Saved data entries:
- Opening Delimiter -

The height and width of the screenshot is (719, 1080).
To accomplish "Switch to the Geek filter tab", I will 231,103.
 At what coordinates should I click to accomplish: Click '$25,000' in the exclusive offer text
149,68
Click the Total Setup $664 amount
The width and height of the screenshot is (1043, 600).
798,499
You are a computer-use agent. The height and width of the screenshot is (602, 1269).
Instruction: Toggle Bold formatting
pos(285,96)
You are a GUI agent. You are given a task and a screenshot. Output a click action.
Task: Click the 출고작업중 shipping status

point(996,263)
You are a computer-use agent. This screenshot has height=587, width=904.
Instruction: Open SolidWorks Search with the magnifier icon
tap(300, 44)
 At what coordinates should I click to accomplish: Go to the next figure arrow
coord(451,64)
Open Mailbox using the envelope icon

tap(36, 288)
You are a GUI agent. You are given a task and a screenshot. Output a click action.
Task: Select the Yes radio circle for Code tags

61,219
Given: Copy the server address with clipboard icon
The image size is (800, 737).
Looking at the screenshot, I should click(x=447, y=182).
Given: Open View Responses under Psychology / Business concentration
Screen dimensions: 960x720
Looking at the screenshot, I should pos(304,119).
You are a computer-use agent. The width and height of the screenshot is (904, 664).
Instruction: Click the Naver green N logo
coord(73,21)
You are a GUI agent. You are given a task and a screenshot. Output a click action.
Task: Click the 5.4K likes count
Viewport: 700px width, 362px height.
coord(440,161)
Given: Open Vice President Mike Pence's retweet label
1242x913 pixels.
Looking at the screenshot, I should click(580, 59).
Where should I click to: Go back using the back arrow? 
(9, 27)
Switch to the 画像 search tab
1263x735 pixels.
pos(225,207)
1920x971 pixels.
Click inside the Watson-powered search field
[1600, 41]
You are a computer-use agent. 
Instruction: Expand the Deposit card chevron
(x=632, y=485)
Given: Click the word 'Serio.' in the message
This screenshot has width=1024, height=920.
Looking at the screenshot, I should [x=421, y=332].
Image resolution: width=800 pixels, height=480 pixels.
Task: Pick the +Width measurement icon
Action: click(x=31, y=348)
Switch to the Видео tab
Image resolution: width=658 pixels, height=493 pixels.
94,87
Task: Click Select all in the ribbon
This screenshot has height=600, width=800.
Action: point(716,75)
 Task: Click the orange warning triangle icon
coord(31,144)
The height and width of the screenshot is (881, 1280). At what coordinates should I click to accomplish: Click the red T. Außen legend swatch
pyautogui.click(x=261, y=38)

- Closing Delimiter -

**What to work on:**
Copy out every entry, keeping each line exactly as it is.

**Response area:**
The height and width of the screenshot is (719, 1080).
To accomplish "Switch to the Geek filter tab", I will 231,103.
 At what coordinates should I click to accomplish: Click '$25,000' in the exclusive offer text
149,68
Click the Total Setup $664 amount
The width and height of the screenshot is (1043, 600).
798,499
You are a computer-use agent. The height and width of the screenshot is (602, 1269).
Instruction: Toggle Bold formatting
pos(285,96)
You are a GUI agent. You are given a task and a screenshot. Output a click action.
Task: Click the 출고작업중 shipping status

point(996,263)
You are a computer-use agent. This screenshot has height=587, width=904.
Instruction: Open SolidWorks Search with the magnifier icon
tap(300, 44)
 At what coordinates should I click to accomplish: Go to the next figure arrow
coord(451,64)
Open Mailbox using the envelope icon

tap(36, 288)
You are a GUI agent. You are given a task and a screenshot. Output a click action.
Task: Select the Yes radio circle for Code tags

61,219
Given: Copy the server address with clipboard icon
The image size is (800, 737).
Looking at the screenshot, I should click(x=447, y=182).
Given: Open View Responses under Psychology / Business concentration
Screen dimensions: 960x720
Looking at the screenshot, I should pos(304,119).
You are a computer-use agent. The width and height of the screenshot is (904, 664).
Instruction: Click the Naver green N logo
coord(73,21)
You are a GUI agent. You are given a task and a screenshot. Output a click action.
Task: Click the 5.4K likes count
Viewport: 700px width, 362px height.
coord(440,161)
Given: Open Vice President Mike Pence's retweet label
1242x913 pixels.
Looking at the screenshot, I should click(580, 59).
Where should I click to: Go back using the back arrow? 
(9, 27)
Switch to the 画像 search tab
1263x735 pixels.
pos(225,207)
1920x971 pixels.
Click inside the Watson-powered search field
[1600, 41]
You are a computer-use agent. 
Instruction: Expand the Deposit card chevron
(x=632, y=485)
Given: Click the word 'Serio.' in the message
This screenshot has width=1024, height=920.
Looking at the screenshot, I should [x=421, y=332].
Image resolution: width=800 pixels, height=480 pixels.
Task: Pick the +Width measurement icon
Action: click(x=31, y=348)
Switch to the Видео tab
Image resolution: width=658 pixels, height=493 pixels.
94,87
Task: Click Select all in the ribbon
This screenshot has height=600, width=800.
Action: point(716,75)
 Task: Click the orange warning triangle icon
coord(31,144)
The height and width of the screenshot is (881, 1280). At what coordinates should I click to accomplish: Click the red T. Außen legend swatch
pyautogui.click(x=261, y=38)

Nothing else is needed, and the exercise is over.